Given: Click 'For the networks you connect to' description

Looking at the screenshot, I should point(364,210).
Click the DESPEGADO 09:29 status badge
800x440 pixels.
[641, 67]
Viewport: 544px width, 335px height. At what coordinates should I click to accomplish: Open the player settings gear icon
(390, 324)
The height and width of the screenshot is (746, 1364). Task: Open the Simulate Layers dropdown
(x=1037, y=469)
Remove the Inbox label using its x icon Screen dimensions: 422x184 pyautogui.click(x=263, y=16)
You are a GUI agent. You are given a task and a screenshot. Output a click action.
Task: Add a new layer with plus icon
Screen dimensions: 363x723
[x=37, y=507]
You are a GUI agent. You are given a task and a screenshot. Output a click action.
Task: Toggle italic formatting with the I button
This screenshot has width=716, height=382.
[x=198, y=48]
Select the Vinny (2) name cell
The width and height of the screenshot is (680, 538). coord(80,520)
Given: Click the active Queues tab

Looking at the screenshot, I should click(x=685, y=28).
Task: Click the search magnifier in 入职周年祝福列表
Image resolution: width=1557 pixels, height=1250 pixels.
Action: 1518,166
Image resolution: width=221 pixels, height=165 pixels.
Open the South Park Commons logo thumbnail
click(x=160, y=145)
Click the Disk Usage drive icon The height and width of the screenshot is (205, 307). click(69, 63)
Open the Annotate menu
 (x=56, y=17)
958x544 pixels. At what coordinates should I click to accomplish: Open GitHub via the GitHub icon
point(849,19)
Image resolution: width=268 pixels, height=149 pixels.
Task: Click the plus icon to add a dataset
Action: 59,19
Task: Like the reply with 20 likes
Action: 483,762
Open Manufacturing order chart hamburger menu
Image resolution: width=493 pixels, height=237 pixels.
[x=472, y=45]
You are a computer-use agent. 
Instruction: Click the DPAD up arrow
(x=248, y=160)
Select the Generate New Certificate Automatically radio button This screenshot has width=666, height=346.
□ □ □ □
Please rewrite the items from the line with "Viewport: 544px width, 335px" to the line with "The width and", putting "desktop agent" in place of "GUI agent" and changing nothing else. Give only those lines.

--- FULL ANSWER ---
Viewport: 544px width, 335px height. At what coordinates should I click to accomplish: Open the player settings gear icon
(390, 324)
The height and width of the screenshot is (746, 1364). Task: Open the Simulate Layers dropdown
(x=1037, y=469)
Remove the Inbox label using its x icon Screen dimensions: 422x184 pyautogui.click(x=263, y=16)
You are a desktop agent. You are given a task and a screenshot. Output a click action.
Task: Add a new layer with plus icon
Screen dimensions: 363x723
[x=37, y=507]
You are a desktop agent. You are given a task and a screenshot. Output a click action.
Task: Toggle italic formatting with the I button
This screenshot has width=716, height=382.
[x=198, y=48]
Select the Vinny (2) name cell
The width and height of the screenshot is (680, 538). coord(80,520)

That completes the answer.